16.3 This Clause 17 does not apply to the service of any proceedings or other documents in any legal action or, where applicable, any arbitration or other method of dispute resolution.
17.1 A waiver of any right under the Agreement is only effective if it is in writing and shall not be deemed to be a waiver of any subsequent breach or default. No failure or delay by a party in exercising any right or remedy under the Agreement or by law shall constitute a waiver of that or any other right or remedy, nor preclude or restrict its further exercise. No single or partial exercise of such right or remedy shall preclude or restrict the further exercise of that or any other right or remedy.
17.2 Unless specifically provided otherwise, rights arising under the Agreement are cumulative and do not exclude rights provided by law.
18. SEVERANCE ISC Insight 20
18.1 If a court or any other competent authority finds that any provision of the Agreement (or part of any provision) is invalid, illegal or unenforceable, that provision or part-provision shall, to the extent required, be deemed deleted, and the validity and enforceability of the other provisions of the Agreement shall not be affected.
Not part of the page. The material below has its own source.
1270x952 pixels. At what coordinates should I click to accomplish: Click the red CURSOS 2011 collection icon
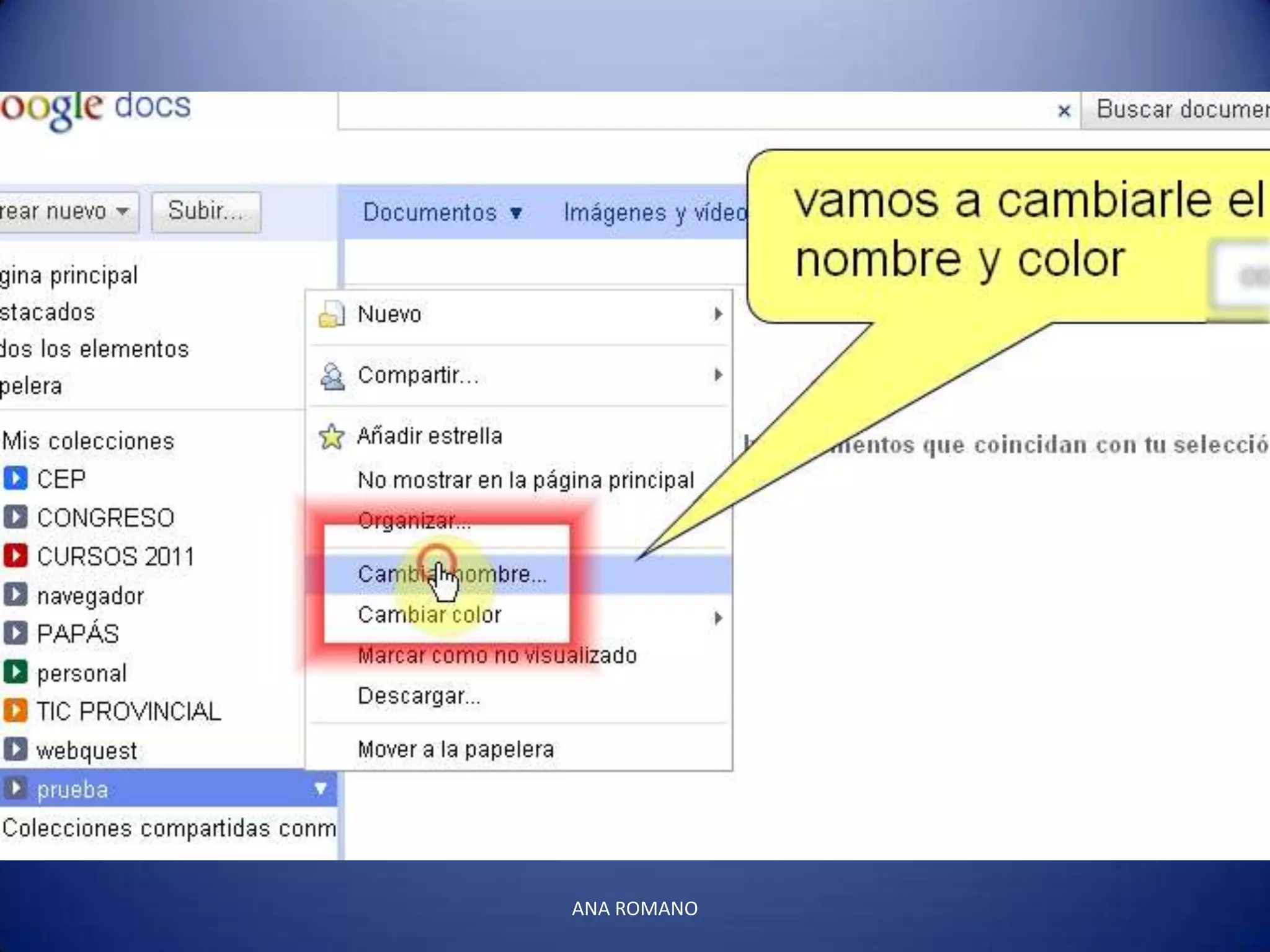pos(16,555)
18.2 If any invalid, unenforceable or illegal provision of the Agreement would be valid, enforceable and legal if some part of it were deleted, the provision shall apply with the minimum modification necessary to make it legal, valid and enforceable.
19. NO PARTNERSHIP
Nothing in the Agreement is intended to, or shall be deemed to, constitute a partnership or joint venture of any kind between any of the parties, nor constitute any party the agent of another party for any purpose. No party shall have authority to act as agent for, or to bind, the other party in any way.
This Agreement may be executed in any number of counterparts, each of which when executed shall constitute a duplicate original, but all the counterparts shall together constitute the one Agreement.
21. THIRD PARTIES
A person who is not a party to the Agreement shall not have any rights under or in connection with it.
22. ENTIRE AGREEMENT AND VARIATION
The Agreement constitutes the entire agreement between the parties. You acknowledge that You have not relied on any statement, promise or representation made or given by or on behalf of ISC which is not set out in the Agreement.
23. GOVERNING LAW AND JURISDICTION
This Agreement, and any dispute or claim arising out of or in connection with it or its subject matter or formation (including non-contractual disputes or claims), shall be governed by, and construed in accordance with, English law, and the parties irrevocably submit to the non-exclusive jurisdiction of the courts of England and Wales.